Rebuilding the Middle Class Starts With Retirement Security
By: Hank Kim, CEO, NCPERS

Across the country, Americans are confronting a troubling and deeply personal reality: for the first time in modern history, most people do not believe the next generation will be better off than the last. Nearly 80% of Americans report that they do not expect life for their children to exceed their own opportunities. This sentiment isn’t abstract — it’s rooted in lived experiences of economic strain, shrinking safety nets, and a sense that the promise of upward mobility is slipping away.
One of the most important, yet often overlooked, drivers of this generational pessimism is the growing insecurity around retirement. For decades, pensions served as a foundation for the American Dream: work hard, contribute steadily, and retire with dignity. But as private-sector employers moved away from pensions and toward individual accounts like 401(k)s, that foundation weakened. And today, we are seeing the long-term results with unmistakable clarity.
The Cost of Shifting Risk onto Individuals
Over the past 40 years, the U.S. has conducted a largescale experiment: transferring retirement risk from employers to individual workers. Most people were never given a choice — pensions simply disappeared, replaced with accounts that require workers to become investors, strategists, and risk managers. And the results speak for themselves.
On average, 401(k) investment returns are lower than pension plan returns, and the typical 401(k) benefit is only about 24% of the average pension benefit. According to Federal Reserve data, workers aged 55 to 64 hold a median of just $185,000 in retirement savings — far below what they will need for a stable retirement.
Meanwhile, older adults are the only age group experiencing rising poverty rates — 15% in 2024, up from 10.7% in 2021. If current trends continue, inadequate retirement savings could cost states $334.3 billion by 2040 and $1.3 trillion in combined state and federal expenditures. These are not just financial projections; they are warnings that the systems intended to support Americans in retirement are failing too many.
Pensions Level the Playing Field
But there is good news: we know what works.

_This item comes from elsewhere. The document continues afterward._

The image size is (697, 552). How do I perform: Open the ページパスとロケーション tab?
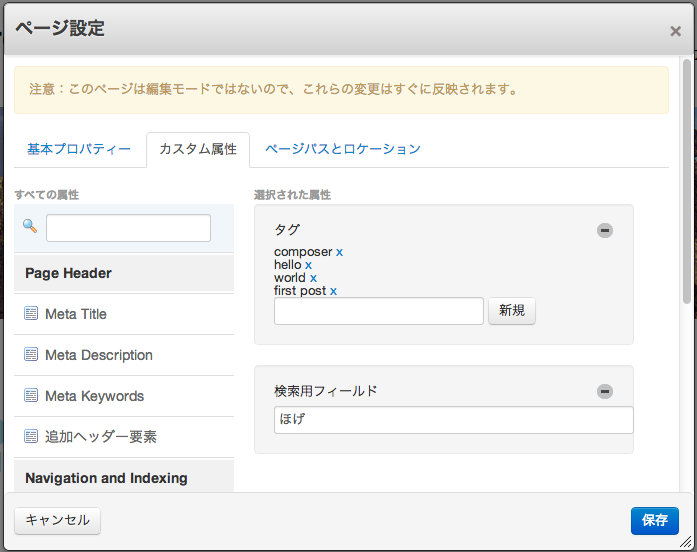(x=343, y=149)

Research from the National Institute on Retirement Security and the UC Berkeley Labor Center shows that pensions dramatically reduce retiree poverty and near-poverty across race, gender, and educational attainment. Pension income boosts middle-class wealth by 36% and narrows the racial and gender wealth gaps among older families. And among retirees with pension income, 91% live above 200% of the federal poverty level — compared with just 60% of those without pensions.
These are profound outcomes. They show that pensions don’t just benefit individuals. They strengthen families, communities, and the economy at large. They provide stability in retirement, ensure predictable income, and reduce the likelihood that older adults will need public assistance later in life.

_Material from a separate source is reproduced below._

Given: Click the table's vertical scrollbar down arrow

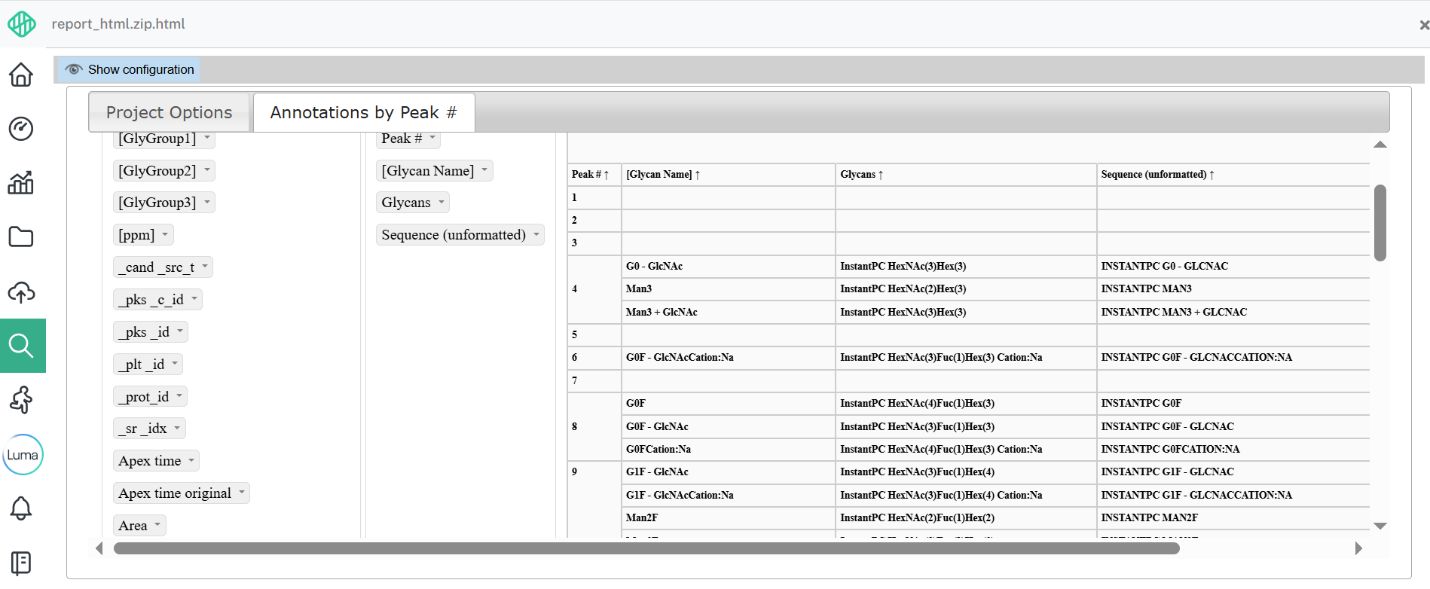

Pensions are one of the most effective tools we have for restoring economic mobility and rebuilding confidence in the future.
A Moment for Renewal
As trust in institutions shifts and Americans look for solutions that feel tangible and fair, support for the kinds of collective structures that make pensions possible remains strong. Approval of labor unions — long intertwined with the expansion of workplace benefits — has held between 67% and 71% for five years in a row, the highest levels seen since the late 1950s and early 1960s.
That level of support points to an important truth: people want systems that work. They want solutions that are practical, durable, and equitable. Pensions meet that test.
Restoring the American Dream Starts with Security
Economic mobility depends on confidence. By providing guaranteed income in retirement, pooling risk, and delivering higher investment returns, pensions can help reverse the widening inequalities that feed generational pessimism. They empower workers to envision a future that feels secure and attainable. And they reduce long-term burdens on taxpayers by preventing avoidable hardship among retirees.
The American Dream has always been built on the idea that every generation can build something better for the next. Pensions are not the only answer, but they are one of the strongest, most effective tools we have to make that promise real again.